### Supplied records
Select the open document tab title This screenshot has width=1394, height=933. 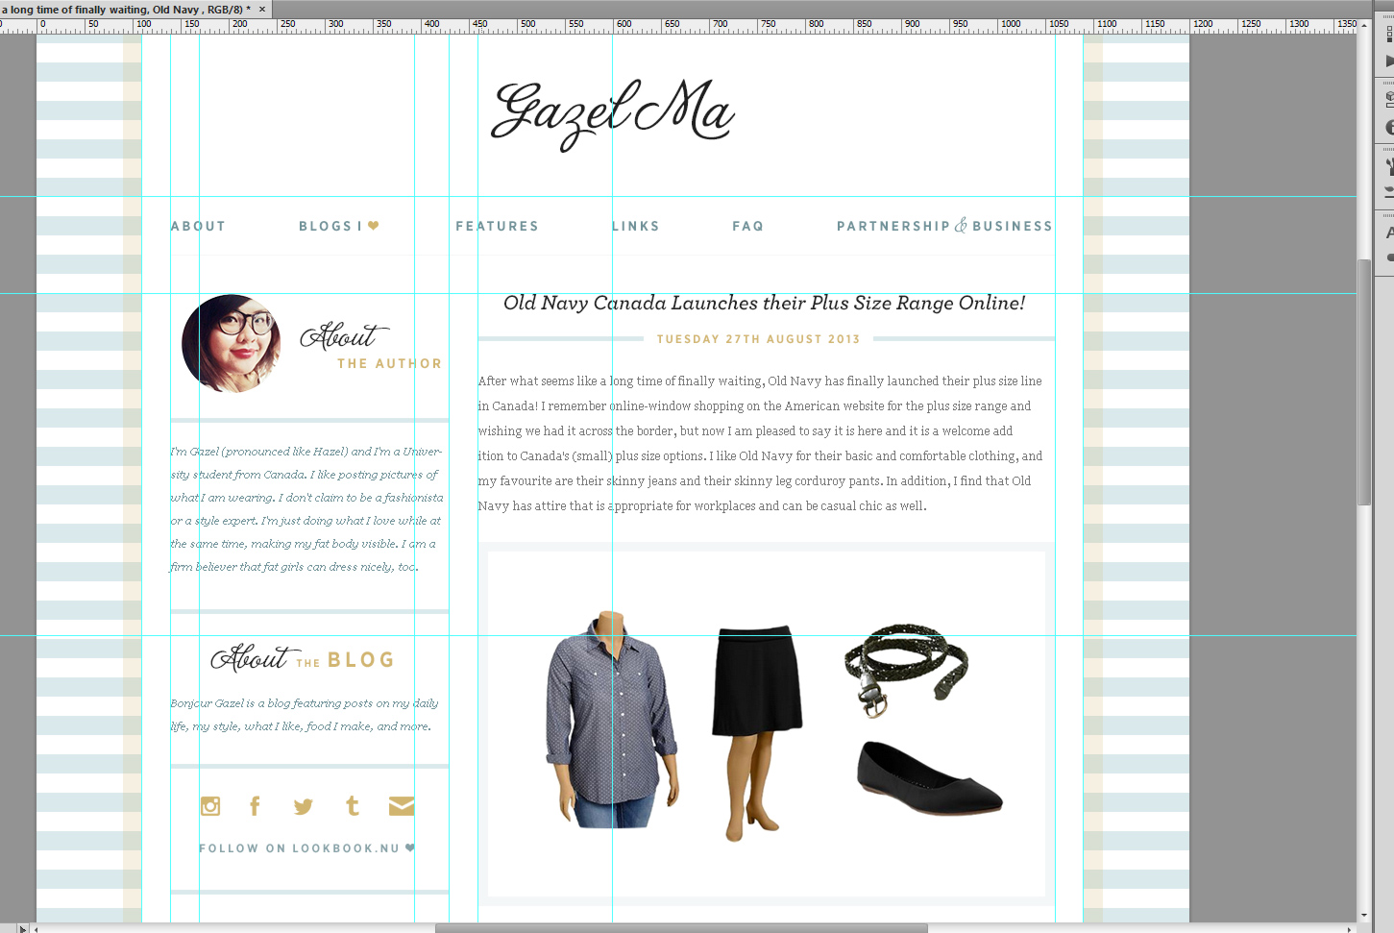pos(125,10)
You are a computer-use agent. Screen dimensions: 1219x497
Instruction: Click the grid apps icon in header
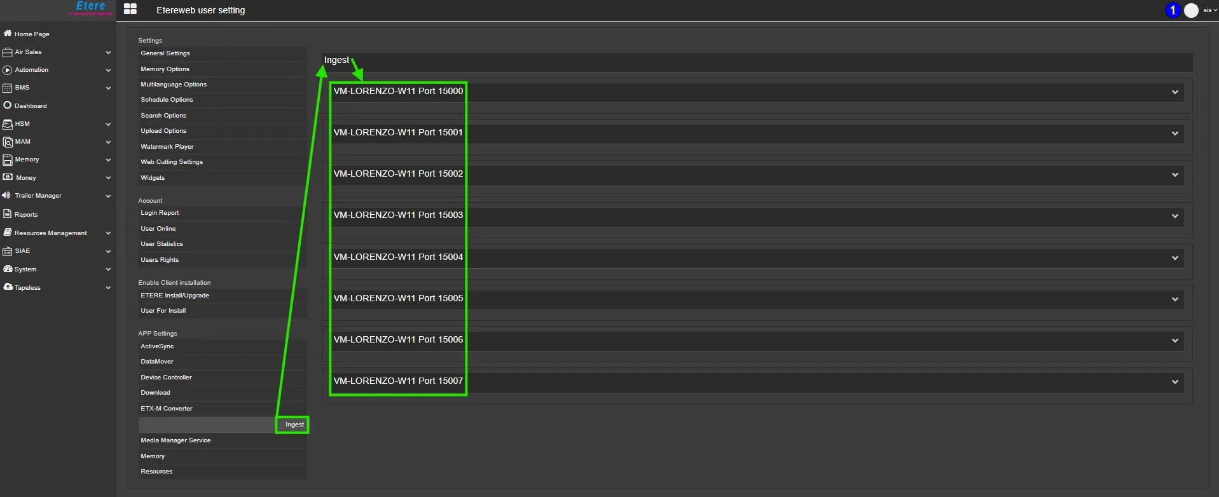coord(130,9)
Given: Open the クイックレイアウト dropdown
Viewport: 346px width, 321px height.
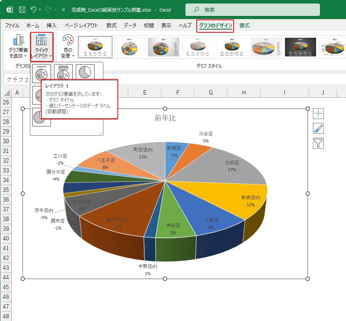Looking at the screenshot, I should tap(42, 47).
######
### Supplied records
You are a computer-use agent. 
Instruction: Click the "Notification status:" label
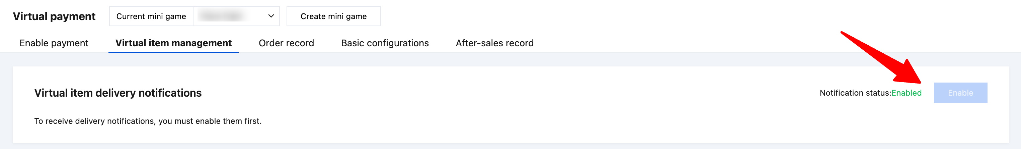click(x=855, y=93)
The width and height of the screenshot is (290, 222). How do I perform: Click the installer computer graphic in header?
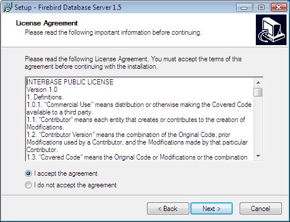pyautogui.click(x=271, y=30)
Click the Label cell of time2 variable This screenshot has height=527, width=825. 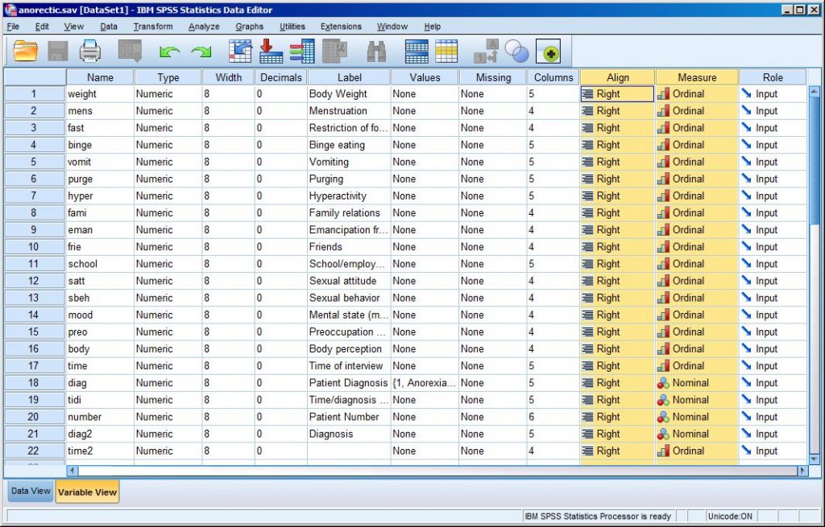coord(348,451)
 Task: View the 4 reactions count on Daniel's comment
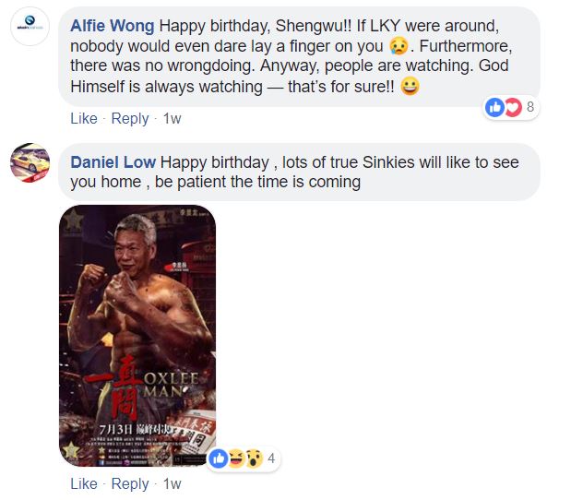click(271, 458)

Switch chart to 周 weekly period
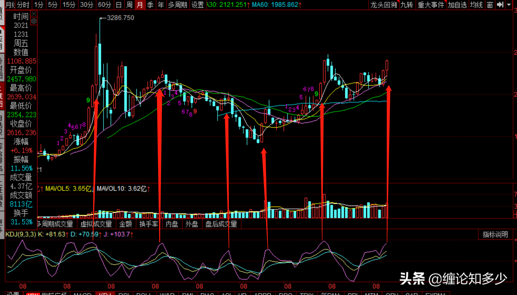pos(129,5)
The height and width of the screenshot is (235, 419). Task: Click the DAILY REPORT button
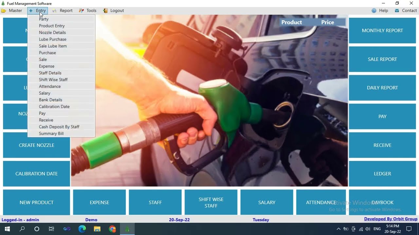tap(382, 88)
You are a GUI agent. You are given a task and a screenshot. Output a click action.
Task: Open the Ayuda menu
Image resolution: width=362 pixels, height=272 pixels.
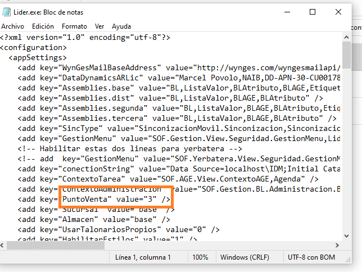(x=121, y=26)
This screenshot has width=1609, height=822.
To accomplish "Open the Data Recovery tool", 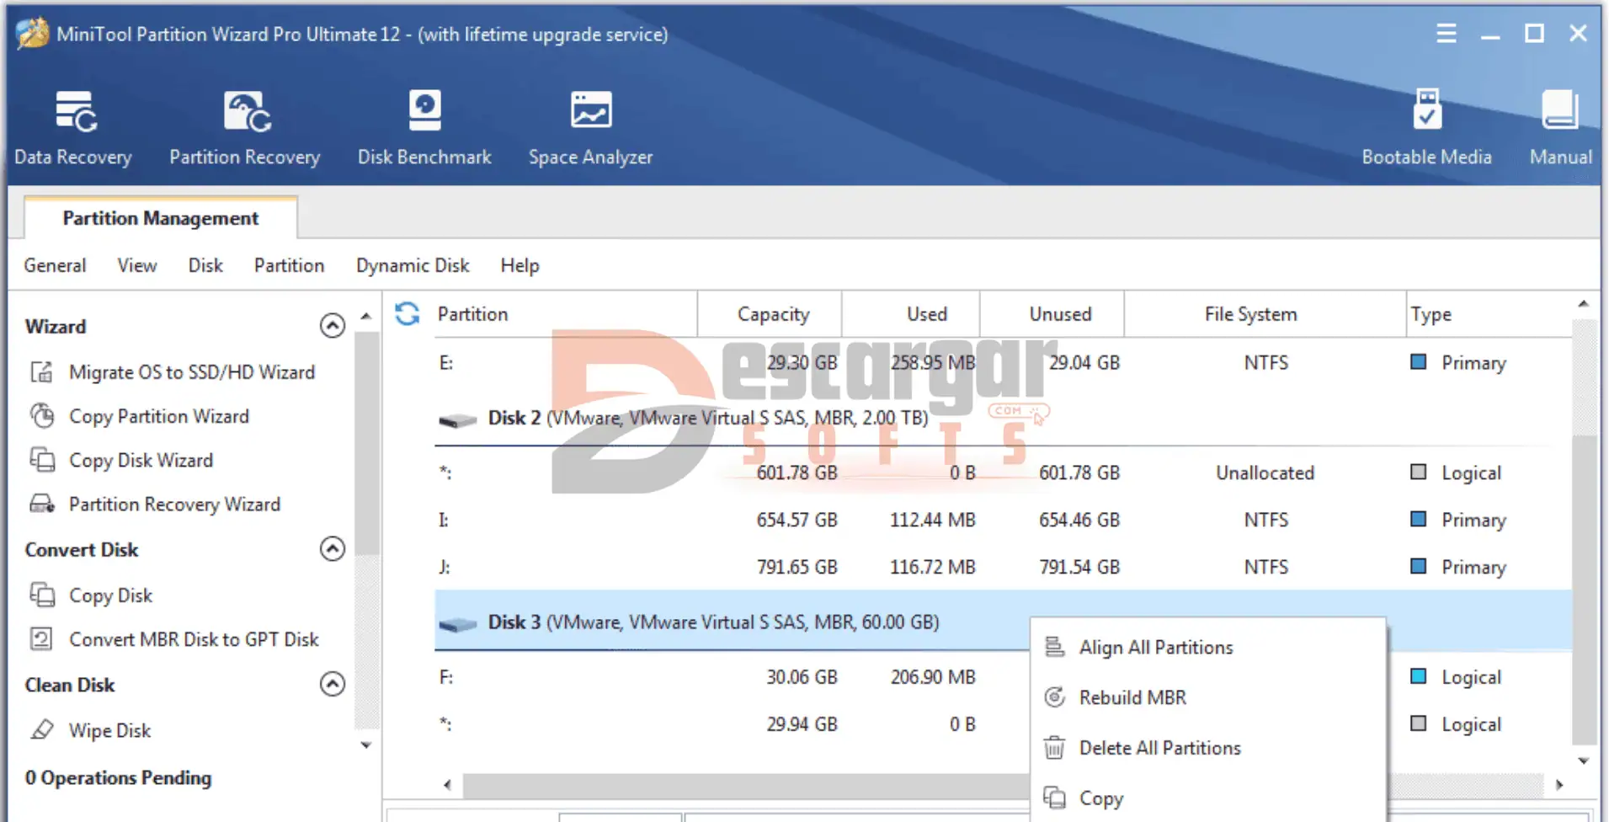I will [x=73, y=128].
######
■ Aim of the task:
The lines above from the line with "The height and" through the line with "This screenshot has width=1609, height=822." are to be given again word for word, with no pictures among them.

■ Output for this task:
The height and width of the screenshot is (235, 419). Task: Click the DAILY REPORT button
tap(382, 88)
You are a GUI agent. You are given a task and a screenshot. Output a click action.
Task: Open the Ayuda menu
Image resolution: width=362 pixels, height=272 pixels.
(x=121, y=26)
This screenshot has width=1609, height=822.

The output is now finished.